Minimizing the number of decisions you have to make each day helps you avoid depression. Even small choices can cause problems when there are too many of them. Minimizing your last-minute choices can make all the difference, but you can simplify your life.
Start by eliminating simple decisions, such as what you’ll wear to work or eat for breakfast. You can make these choices ahead of time by planning and preparing the night before. It eliminates some of the decision-making of your morning, helping you start on a less stressful note.
13. Minimize Stress to Manage Your Depression
Frequent stress is one of the leading causes of depression, so minimizing it is essential to your mental health. Some of the ways you can manage stress are to:
- Avoid overcommitting yourself
- Let go of things you can’t control
- Practice mindfulness
- Plan for unavoidable triggers
- Avoid procrastination
14. Eliminate or Reduce Alcohol, Drugs, and Nicotine
Frequently drinking alcohol is associated with higher risks of depression, so limit your alcohol intake. Drug use also causes mental illness, and you’ll want to eliminate the use.

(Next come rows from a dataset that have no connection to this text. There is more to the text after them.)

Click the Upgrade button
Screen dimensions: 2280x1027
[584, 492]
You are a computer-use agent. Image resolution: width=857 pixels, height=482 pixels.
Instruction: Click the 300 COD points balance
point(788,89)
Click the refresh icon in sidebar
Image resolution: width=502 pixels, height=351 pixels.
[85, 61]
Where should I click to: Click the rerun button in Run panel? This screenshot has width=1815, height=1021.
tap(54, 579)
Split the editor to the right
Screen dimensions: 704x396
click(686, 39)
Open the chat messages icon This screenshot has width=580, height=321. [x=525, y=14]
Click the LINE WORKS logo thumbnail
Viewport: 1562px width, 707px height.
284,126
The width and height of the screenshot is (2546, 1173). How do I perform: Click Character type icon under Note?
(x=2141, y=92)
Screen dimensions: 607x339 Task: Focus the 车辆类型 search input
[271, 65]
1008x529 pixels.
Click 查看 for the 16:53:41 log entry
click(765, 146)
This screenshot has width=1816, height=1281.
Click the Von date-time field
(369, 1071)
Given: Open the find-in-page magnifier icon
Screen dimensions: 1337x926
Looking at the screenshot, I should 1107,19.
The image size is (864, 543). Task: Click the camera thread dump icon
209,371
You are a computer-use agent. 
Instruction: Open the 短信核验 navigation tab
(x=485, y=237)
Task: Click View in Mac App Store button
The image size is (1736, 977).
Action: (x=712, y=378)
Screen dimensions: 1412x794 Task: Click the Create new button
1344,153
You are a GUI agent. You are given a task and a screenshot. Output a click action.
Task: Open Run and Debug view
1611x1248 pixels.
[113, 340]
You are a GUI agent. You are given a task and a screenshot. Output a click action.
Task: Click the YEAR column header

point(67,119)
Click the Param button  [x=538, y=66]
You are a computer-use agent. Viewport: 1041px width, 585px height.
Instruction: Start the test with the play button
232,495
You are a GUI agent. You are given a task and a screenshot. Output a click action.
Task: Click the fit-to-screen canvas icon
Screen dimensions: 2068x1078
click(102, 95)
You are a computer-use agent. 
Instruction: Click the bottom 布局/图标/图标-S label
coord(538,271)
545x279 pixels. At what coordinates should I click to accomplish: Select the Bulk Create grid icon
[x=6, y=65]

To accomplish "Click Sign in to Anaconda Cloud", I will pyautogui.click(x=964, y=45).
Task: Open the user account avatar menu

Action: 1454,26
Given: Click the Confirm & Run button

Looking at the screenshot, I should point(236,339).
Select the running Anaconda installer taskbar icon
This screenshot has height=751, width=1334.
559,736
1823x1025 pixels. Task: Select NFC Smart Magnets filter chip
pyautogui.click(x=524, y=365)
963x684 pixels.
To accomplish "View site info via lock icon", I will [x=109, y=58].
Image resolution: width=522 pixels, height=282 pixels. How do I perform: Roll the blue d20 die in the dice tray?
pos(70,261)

Additionally, smoking cigarettes can trigger depression, although you might want nicotine when you’re unhappy. Quitting nicotine can drastically improve your mood and reduce your risk, but it isn’t easy. However, you can do it if you stay focused and ask others to hold you accountable.
Final Thoughts on Train Your Brain to Avoid Depression but Not Your Emotions
Negative thoughts and emotions are normal, even though some people think that avoiding all negative thoughts prevents depression. However, researchers in the Journal of Personality found that an “inclination toward thought suppression is associated with obsessive thinking and emotional reactivity.”
To avoid depressing thoughts, try to learn to observe negative emotions as they happen while also acknowledging the good things about yourself. Don’t let your negative thoughts dictate your life or cause depression.